• **Task inputs**
--------------------------------
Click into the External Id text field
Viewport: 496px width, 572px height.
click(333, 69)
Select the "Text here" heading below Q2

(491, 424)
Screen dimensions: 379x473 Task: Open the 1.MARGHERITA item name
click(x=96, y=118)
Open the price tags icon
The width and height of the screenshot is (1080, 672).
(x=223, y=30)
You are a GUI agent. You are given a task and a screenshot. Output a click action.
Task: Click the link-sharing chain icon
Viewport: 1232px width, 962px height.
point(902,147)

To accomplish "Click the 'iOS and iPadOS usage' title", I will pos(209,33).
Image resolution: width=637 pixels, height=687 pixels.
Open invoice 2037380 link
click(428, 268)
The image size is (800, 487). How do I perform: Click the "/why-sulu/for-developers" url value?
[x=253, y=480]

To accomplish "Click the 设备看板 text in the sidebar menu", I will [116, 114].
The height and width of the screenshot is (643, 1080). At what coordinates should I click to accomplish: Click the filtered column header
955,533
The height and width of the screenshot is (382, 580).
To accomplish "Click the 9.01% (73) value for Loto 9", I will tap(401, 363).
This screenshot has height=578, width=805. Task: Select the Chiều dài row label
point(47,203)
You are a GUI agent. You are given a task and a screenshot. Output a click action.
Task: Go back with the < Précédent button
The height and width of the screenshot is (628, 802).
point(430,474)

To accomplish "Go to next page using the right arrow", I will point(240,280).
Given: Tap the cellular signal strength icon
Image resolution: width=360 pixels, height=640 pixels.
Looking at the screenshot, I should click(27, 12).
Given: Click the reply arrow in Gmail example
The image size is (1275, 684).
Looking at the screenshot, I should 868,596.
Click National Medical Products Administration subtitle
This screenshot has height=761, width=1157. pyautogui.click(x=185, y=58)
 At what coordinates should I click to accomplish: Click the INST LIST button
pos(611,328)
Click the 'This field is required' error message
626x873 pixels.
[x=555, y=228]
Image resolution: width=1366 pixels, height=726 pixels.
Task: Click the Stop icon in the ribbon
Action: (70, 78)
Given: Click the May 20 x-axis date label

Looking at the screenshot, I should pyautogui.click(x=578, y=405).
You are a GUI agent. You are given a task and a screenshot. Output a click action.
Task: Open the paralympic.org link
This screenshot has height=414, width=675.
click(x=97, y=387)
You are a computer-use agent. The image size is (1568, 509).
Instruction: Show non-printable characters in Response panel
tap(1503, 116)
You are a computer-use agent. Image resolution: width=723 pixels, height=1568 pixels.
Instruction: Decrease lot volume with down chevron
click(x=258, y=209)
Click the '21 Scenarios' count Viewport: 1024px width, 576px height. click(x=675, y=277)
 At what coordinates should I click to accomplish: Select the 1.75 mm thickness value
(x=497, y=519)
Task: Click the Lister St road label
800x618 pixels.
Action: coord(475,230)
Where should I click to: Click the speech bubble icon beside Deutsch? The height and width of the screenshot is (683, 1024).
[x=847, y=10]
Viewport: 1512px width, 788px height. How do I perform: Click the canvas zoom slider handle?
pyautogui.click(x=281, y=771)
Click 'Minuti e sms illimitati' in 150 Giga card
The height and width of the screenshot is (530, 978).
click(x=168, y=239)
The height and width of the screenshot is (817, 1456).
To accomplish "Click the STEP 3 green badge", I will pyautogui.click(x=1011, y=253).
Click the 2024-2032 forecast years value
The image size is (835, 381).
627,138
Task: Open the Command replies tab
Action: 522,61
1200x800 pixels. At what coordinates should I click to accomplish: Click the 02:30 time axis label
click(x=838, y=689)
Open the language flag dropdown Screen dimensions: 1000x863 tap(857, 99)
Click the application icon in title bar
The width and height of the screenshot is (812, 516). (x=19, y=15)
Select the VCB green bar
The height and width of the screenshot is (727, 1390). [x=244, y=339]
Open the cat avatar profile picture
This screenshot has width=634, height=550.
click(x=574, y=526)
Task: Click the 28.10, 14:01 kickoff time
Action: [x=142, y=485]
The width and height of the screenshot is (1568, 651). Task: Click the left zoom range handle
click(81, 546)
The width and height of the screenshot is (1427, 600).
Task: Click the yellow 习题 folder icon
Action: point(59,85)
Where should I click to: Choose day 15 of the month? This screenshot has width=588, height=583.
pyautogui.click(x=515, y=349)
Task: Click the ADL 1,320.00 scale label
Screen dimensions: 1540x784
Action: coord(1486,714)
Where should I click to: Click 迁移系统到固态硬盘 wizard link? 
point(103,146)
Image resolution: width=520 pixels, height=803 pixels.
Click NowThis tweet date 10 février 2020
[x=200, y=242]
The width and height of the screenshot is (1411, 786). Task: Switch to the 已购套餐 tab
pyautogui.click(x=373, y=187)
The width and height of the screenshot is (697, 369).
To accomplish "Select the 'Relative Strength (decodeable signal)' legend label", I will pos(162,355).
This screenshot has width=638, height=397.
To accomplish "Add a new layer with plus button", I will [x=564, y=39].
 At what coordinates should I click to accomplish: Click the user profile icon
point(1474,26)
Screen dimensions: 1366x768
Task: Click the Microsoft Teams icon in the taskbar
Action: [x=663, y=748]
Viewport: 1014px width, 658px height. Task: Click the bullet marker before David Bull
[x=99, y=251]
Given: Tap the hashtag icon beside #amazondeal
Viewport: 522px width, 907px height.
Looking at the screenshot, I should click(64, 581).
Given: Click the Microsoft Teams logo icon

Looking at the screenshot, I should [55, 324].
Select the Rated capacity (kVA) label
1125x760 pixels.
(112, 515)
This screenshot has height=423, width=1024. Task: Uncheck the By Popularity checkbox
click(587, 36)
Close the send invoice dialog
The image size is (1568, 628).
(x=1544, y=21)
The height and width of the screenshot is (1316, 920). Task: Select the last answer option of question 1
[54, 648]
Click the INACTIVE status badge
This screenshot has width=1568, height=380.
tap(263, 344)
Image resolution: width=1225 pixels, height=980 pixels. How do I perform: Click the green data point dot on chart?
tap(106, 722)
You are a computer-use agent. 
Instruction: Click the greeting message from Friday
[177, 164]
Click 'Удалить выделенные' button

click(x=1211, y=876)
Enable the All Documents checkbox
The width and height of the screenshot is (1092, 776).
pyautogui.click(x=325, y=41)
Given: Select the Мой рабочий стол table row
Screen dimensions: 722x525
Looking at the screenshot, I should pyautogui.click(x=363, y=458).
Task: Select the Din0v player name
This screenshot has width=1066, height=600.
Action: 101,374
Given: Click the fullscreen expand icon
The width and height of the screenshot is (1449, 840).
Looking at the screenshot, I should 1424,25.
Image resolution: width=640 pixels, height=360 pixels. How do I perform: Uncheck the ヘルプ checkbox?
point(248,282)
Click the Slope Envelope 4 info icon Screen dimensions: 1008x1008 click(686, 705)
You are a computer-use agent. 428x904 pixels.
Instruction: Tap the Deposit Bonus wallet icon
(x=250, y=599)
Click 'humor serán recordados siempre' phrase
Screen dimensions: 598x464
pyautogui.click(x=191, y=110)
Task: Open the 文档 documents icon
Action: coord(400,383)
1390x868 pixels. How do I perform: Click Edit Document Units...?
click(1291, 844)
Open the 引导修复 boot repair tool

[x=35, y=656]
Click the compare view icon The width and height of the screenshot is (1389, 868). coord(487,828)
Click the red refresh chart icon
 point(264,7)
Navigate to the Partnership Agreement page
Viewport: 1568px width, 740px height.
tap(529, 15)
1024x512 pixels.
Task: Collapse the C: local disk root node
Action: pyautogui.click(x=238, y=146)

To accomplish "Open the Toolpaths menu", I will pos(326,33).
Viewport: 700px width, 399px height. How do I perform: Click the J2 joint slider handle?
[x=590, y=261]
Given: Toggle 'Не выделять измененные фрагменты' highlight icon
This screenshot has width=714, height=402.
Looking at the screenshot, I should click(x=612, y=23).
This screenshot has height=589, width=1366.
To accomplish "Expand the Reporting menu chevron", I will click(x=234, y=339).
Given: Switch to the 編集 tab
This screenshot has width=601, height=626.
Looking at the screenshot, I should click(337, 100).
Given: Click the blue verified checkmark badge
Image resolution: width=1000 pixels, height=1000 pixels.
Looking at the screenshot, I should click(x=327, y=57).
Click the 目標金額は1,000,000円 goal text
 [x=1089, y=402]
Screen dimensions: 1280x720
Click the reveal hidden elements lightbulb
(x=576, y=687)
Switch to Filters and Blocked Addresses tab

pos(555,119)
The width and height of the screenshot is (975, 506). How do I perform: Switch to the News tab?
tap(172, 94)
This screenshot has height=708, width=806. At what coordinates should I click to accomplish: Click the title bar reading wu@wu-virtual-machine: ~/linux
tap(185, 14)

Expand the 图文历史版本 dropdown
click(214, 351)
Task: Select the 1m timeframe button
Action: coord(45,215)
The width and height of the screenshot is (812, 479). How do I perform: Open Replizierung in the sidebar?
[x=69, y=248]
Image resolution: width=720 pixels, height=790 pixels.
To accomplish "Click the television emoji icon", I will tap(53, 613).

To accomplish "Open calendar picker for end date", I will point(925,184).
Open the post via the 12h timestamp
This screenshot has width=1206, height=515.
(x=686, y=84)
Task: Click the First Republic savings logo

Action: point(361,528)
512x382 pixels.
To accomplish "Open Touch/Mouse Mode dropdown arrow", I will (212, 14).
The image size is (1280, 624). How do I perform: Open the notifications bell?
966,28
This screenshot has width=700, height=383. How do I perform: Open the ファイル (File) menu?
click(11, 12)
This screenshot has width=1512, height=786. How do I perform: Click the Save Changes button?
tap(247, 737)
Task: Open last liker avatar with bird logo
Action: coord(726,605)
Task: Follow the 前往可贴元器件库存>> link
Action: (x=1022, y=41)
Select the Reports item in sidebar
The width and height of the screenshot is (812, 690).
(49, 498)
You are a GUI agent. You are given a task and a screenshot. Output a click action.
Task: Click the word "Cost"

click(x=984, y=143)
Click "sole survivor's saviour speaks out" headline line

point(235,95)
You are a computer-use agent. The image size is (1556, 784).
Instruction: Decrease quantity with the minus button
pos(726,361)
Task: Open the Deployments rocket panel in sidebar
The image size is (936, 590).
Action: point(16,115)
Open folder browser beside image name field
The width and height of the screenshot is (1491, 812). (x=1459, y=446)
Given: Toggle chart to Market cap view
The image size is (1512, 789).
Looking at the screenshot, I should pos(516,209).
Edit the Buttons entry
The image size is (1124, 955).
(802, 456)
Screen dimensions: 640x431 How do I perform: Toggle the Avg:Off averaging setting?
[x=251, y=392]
--------------------------------
• **Goal of the exercise**
Give the number of lines in the records where the word "page" shows up. Nothing else belongs in the reply.

• **Task answer**
2